We discussed Joy in our Bible study the other day. It has been on my mind since, for obvious reasons. We were discussing the joy that we knew when we became a Christian. That moment of release and freedom and just "wow, this huge crazy God loves me." Last night, one of the guys and I were given the chance to talk with one girl who has been coming here for quite awhile. It was awesome because we were able to express that joy to her. And it wasn't the whole world is happy with flowers and cinderella style birds and singing but rather the deep-seated not going away assurance that it will be alright inspite of the circumstances around you, peace that you can't understand or explain but is there and shows in your person. The joy that is not dependent on circumstances or personal past but on faith. Just the knowledge that it is all taken care of because He has it under control.
We had one girl who expressed desiring that joy. Wanting what we have.

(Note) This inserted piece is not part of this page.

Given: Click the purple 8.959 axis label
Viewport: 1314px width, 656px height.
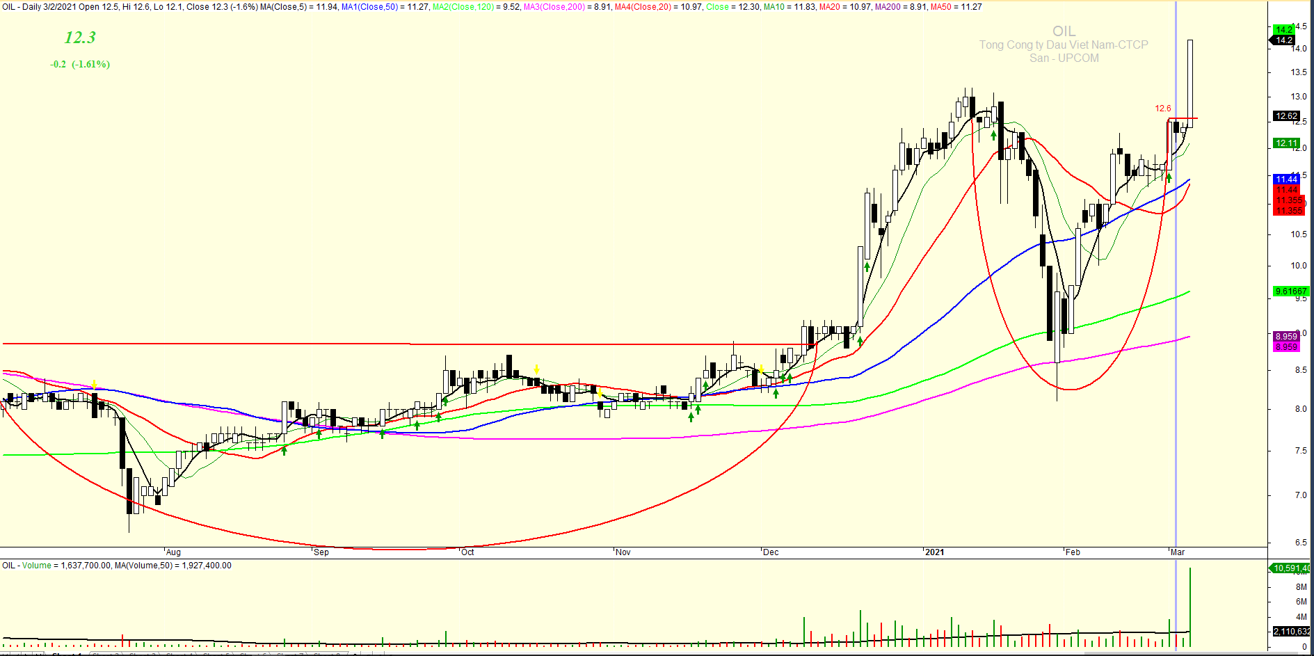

I want to show it more. I want people to see it when they see me. To see that instead of me.
Tonight is a Barlow Girl's concert - got free tickets! Woot. And I should be getting an amazing book in the mail soon from To Write Love on Her Arms. I am slightly excited about that. Work is going well but pray for more subbing phone calls. I haven't had any in just over a week - not good for me. Trying to work out the paycheck for substituting. They like direct deposit but I am not a fan. I prefer to get my check myself. We shall see.
I had a ton of insightful things that I wanted to say, but I honestly don't remember them now and I have been interrupted at least 30 times so far in writing this so, I am going to just close now and write you another post later. Pictures from the concert to come later!